I don’t know how it happened, but I became our group’s designated driver for many off-campus escapades, whether it was an R.E.M./10,000 Maniacs concert in Hartford, or a drive up the spooky, tree-lined road that led to Middletown’s sanitarium, in Andy Weissman’s powder blue Mazda GLC.

Note: Patch has no memory of this; nor does Weissman.

Patch and I last got together for dinner in Brooklyn (with Olivia Wilde and Brooke Shields at nearby tables) on the Coyotes’ last trip to New York in October 2019 — before the world stopped — but we have been texting frequently during the Stanley Cup Playoffs.

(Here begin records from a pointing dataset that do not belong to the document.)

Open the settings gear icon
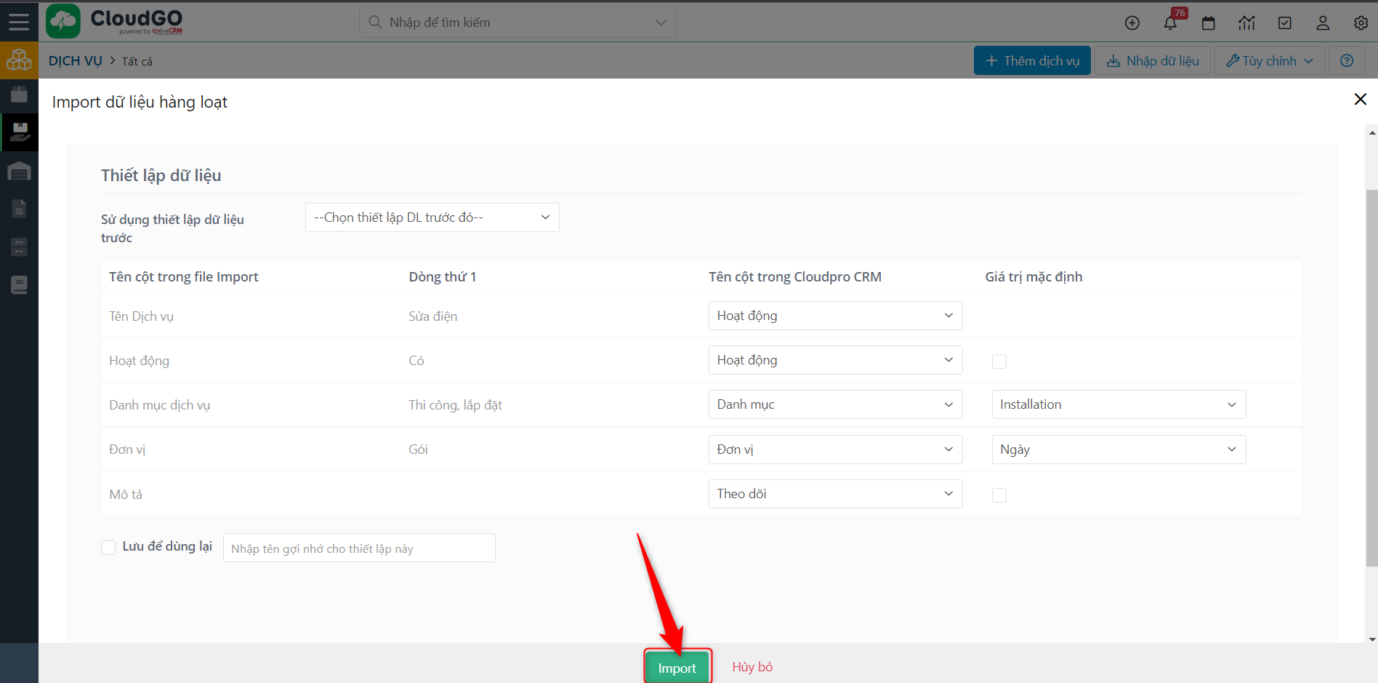 pos(1361,23)
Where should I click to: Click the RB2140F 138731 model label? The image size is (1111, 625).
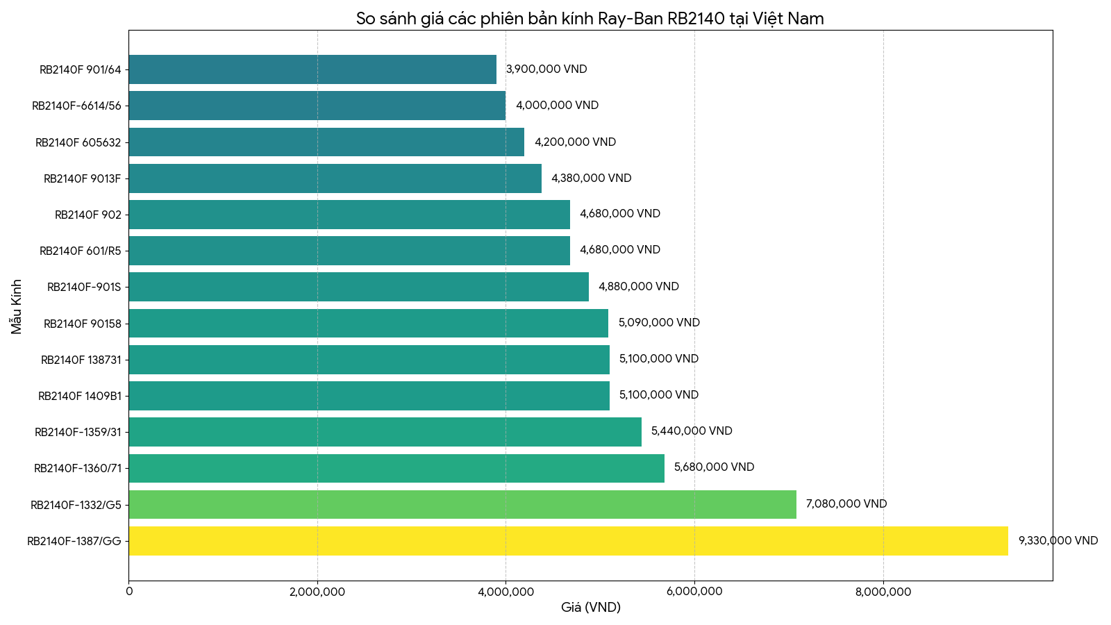pos(81,360)
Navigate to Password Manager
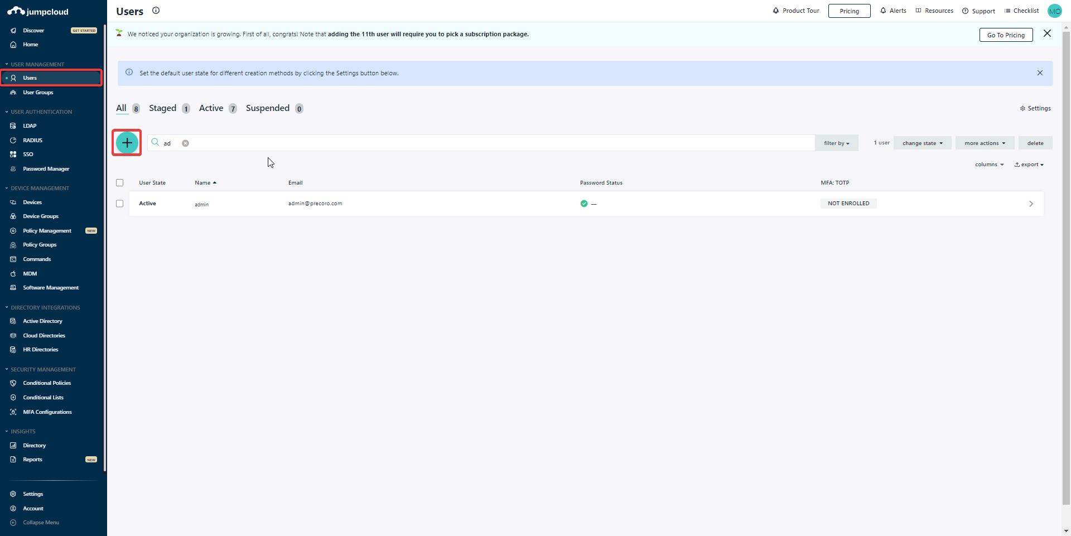1071x536 pixels. pos(46,168)
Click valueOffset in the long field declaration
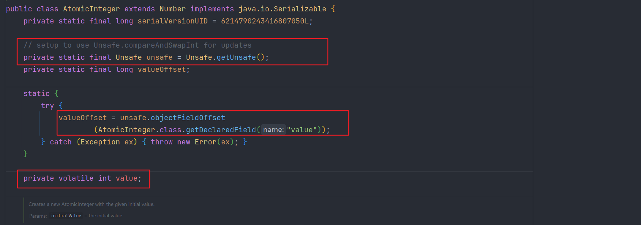 tap(161, 69)
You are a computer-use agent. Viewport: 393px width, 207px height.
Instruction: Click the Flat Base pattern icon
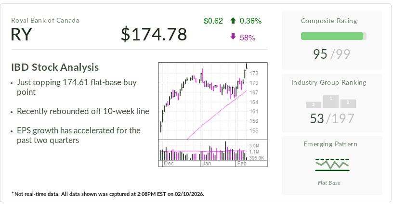332,165
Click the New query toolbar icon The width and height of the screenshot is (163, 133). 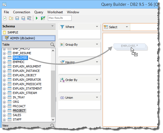pyautogui.click(x=5, y=18)
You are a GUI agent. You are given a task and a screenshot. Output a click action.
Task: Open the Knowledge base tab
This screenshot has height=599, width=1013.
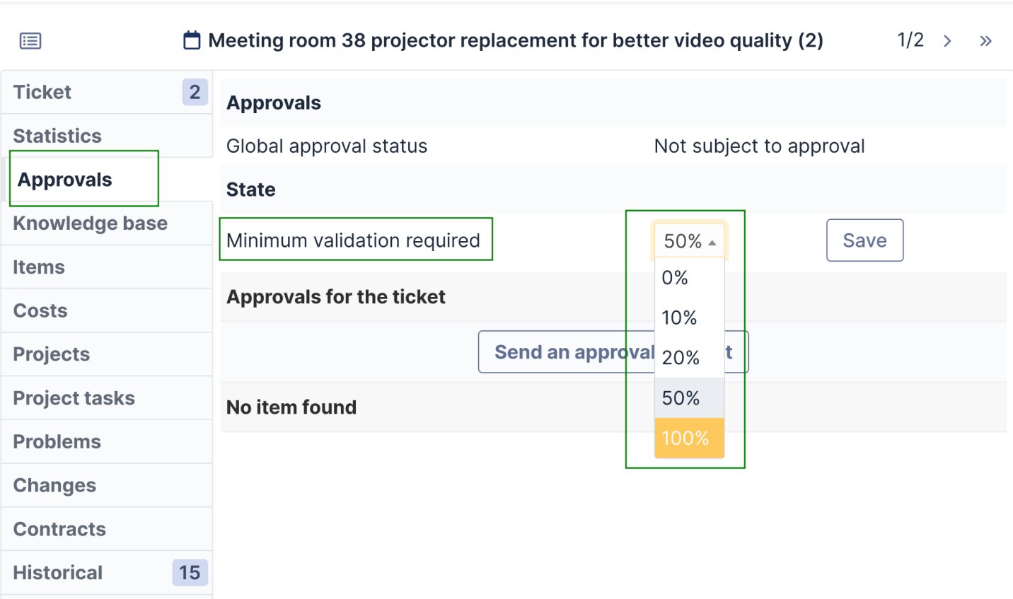90,223
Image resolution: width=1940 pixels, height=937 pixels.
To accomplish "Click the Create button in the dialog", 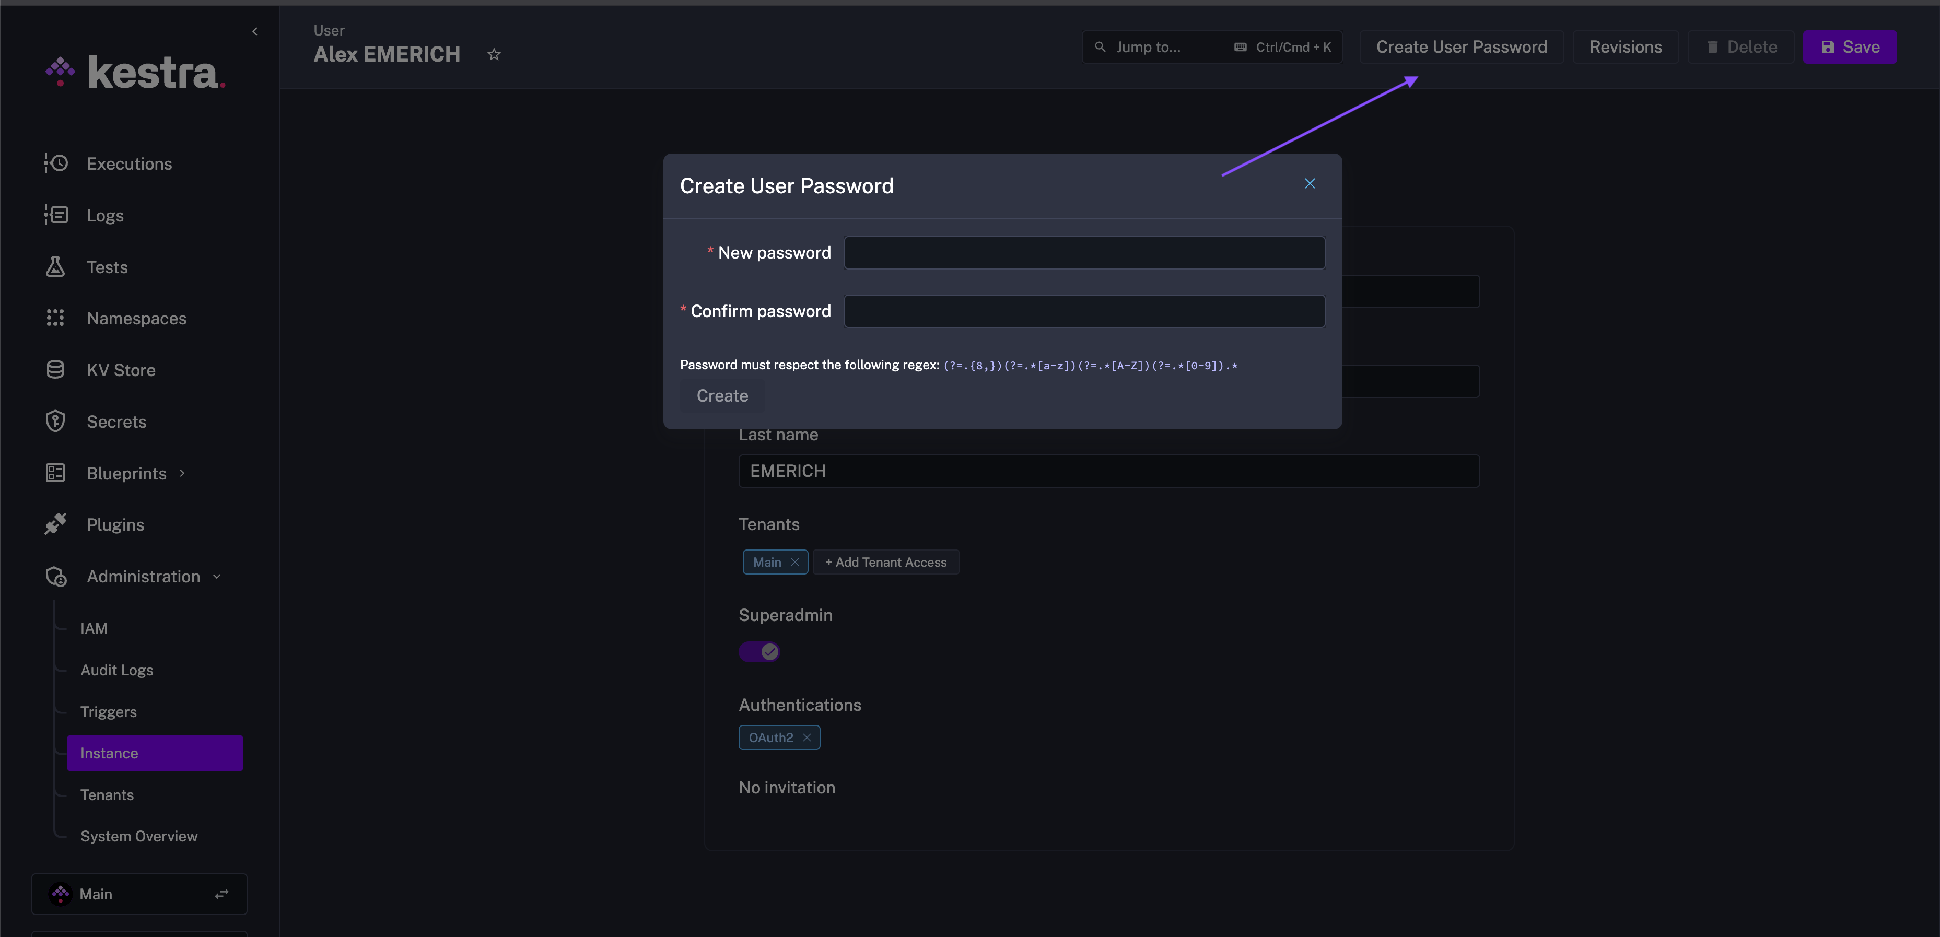I will (x=721, y=395).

Patch becomes the 14th AZ Coyotes Insider founding member to take the couch. Steve, you have the floor.


Full name: Steven William Patch

Twitter account@thetapeleader

Birthplace: Oceanside, New York (Long Island!)

Current city of residence: Rhinecliff, New York (Hudson Valley, two hours north of New York City)

Arizona history:  None; absolutely zero

Age: 53

Occupation: Owner, Cabin Fever Outfitters

Hobbies: Armchair GM, play fourth line in a men’s over-50 league, rabid Tottenham Hotspur, Boston Bruins and Red Sox fan. Care little about other sports, teams.

Pandemic adopted hobbies: Attempted to write the next great American novel but didn’t get past the dedication page.

Little known fact about you: Was a child actor. Will not elaborate any further...


How, where and when did you start playing hockey? 

I actually started late. Even though my father was born and raised on the north shore of Boston, he was in the military and we moved around a lot. He was a great college hockey player, even played some semi-pro for the Rhein-Main Rockets in Germany but we never lived in a place with winters cold enough for pond skating or rinks for that matter until we moved to southern New Hampshire (Milford) in 1976 when I was 9.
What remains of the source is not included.